The team achieved their best result in Liga 3 in 2016 when they won the tournament after an unbeaten run during the entire season. But in this transitional season all group winners were denied promotion.

Gori made a remarkable success a year later by knocking out Erovnuli Liga team Shukura in the second round of the David Kipiani Cup. The next year the club was eliminated by Torpedo Kutaisi, the cup winners of the season.

FC Gori came close to Liga 2 again in 2020, when they earned a place in play-offs against Merani Martvili. After a goalless draw at home the events in the return leg unfolded unfavourably for Gori when they were reduced to ten men already in the first half with another player sent off later on. This circumstance defined an outcome of the match. Summing up the season, the club management was proud to announce that around 80% of the players were local residents, brought up at the football school of Gori.

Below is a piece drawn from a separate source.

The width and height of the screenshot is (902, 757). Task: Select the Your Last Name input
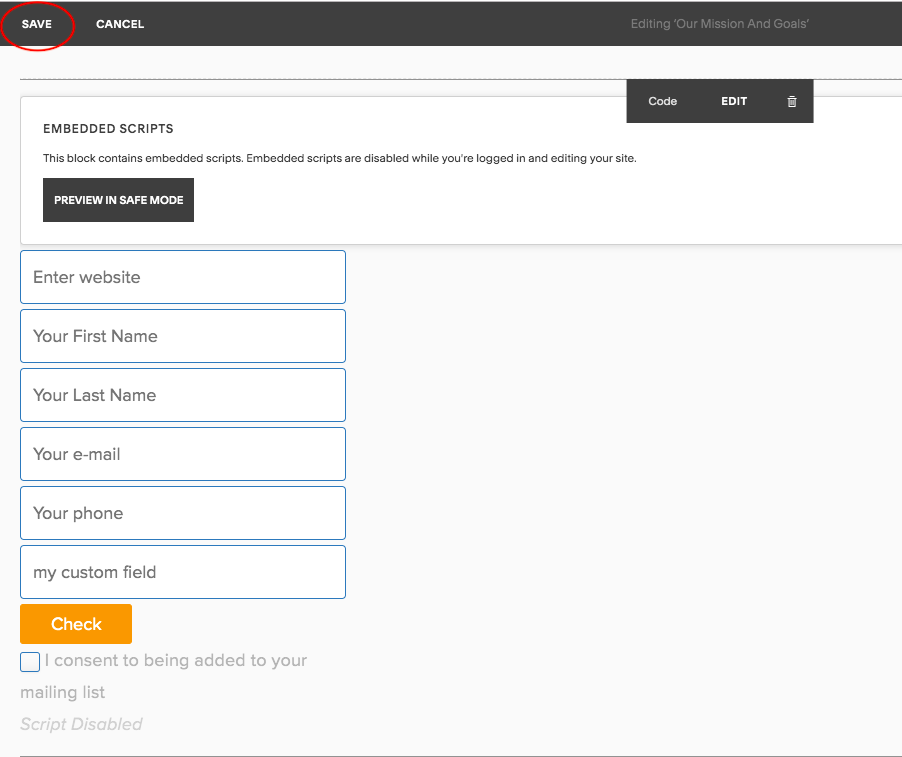click(x=183, y=395)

Gori spent ten seasons in the 3rd tier before producing a 24-game unbeaten run in 2025. They finished 2nd in the league table and achieved automatic promotion to Liga 2.

==Seasons==

| Season | Div | Pos | M | W | D | L | GF–GA | Pts | Notes | Cup |
| 2016 | 3rd | 1st of 8 | 14 | 13 | 1 | 0 | 66-9 | 40 | Group Centre | – |
| 2017 | 6th of 10 | 18 | 6 | 5 | 7 | 26-24 | 23 | White Group | 4th Round |
| 2018 | 9th of 20 | 38 | 14 | 11 | 13 | 58-48 | 53 |  | 3rd Round |
| 2019 | 7th of 10 | 36 | 11 | 6 | 19 | 45-52 | 39 |  | 2nd Round |
| 2020 | 3rd of 10 | 18 | 9 | 5 | 4 | 22-18 | 32 | Promotion play-offs | 2nd Round |
| 2021 | 6th of 14 | 26 | 10 | 8 | 8 | 33-33 | 38 |  | 5th Round |
| 2022 | 6th of 16 | 30 | 15 | 5 | 10 | 58-38 | 50 |  | 2nd Round |
| 2023 | 8th of 16 | 30 | 13 | 4 | 13 | 46-48 | 43 |  | 2nd Round |
| 2024 | 6th of 16 | 30 | 15 | 8 | 7 | 49–22 | 53 |  | 1st Round |
| 2025 | 2nd of 16 | 30 | 20 | 7 | 3 | 58–28 | 67 | Promoted | 1st Round |

==Current squad==
As of 15 March 2026

 (C)

| No. | Pos. | Nation | Player |
|---|---|---|---|
| 1 | GK | GEO | Paolo Puladze |
| 2 | DF | GEO | Beka Rurua |
| 3 | DF | GEO | Dimitri Jakhia |
| 4 | DF | GEO | Giorgi Berdznishvili |
| 5 | MF | GEO | Gogi Mamulashvili |
| 6 | DF | GEO | Ucha Khubuluri |
| 7 | MF | GEO | Temur Nozadze |
| 8 | MF | GEO | Erekle Tabatadze |
| 9 | MF | GEO | Luka Sherozia |
| 10 | MF | GEO | Giorgi Alimbarashvili |
| 11 | FW | GEO | Giorgi Khachapuridze |
| 12 | GK | GEO | Erekle Guluashvili |
| 13 | DF | GEO | Akaki Sirbiladze |

| No. | Pos. | Nation | Player |
|---|---|---|---|
| 14 | FW | GEO | Giorgi Kurmashvili |
| 15 | MF | GHA | Benjamin Hamondi |
| 16 | MF | GEO | Nika Okropiridze (C) |
| 17 | MF | GHA | Amoa Bafuri |
| 18 | FW | GEO | Giga Bekadze |
| 19 | MF | GEO | Levan Nachkebia |
| 20 | DF | GEO | Demetre Merebashvili |
| 22 | DF | GEO | Elguja Bibiluri |
| 27 | FW | TUN | Yyad Khalifa |
| 33 | MF | GEO | Luka Arakelovi |
| 35 | DF | GEO | Archil Koberidze |
| 38 | MF | GHA | David Asayure |

==Honours==
• Liga 3

Winners (1): 2016 (Group Centre)

Runners-up (1): 2025

Third place (1): 2020

==Managerial history==

| Name | Nat. | From | To |
|---|---|---|---|
| Davit Shubitidze | Georgia | 2016 | 2021 |
| Vladimer Eliauri | Georgia | 2021 | 2023 |
| Ilia Mgebrishvili | Georgia | 2024 | 2026 |
| Levan Jokhadze | Georgia | 2026 | 2026 |

==Stadium==
Built in 1978, the Kartli Stadium is located between two IDP settlements in Gori. It has the capacity of 1,500 seats. In the past it was also home of two other Gori-based clubs, Tskhinvali and Liakhvi.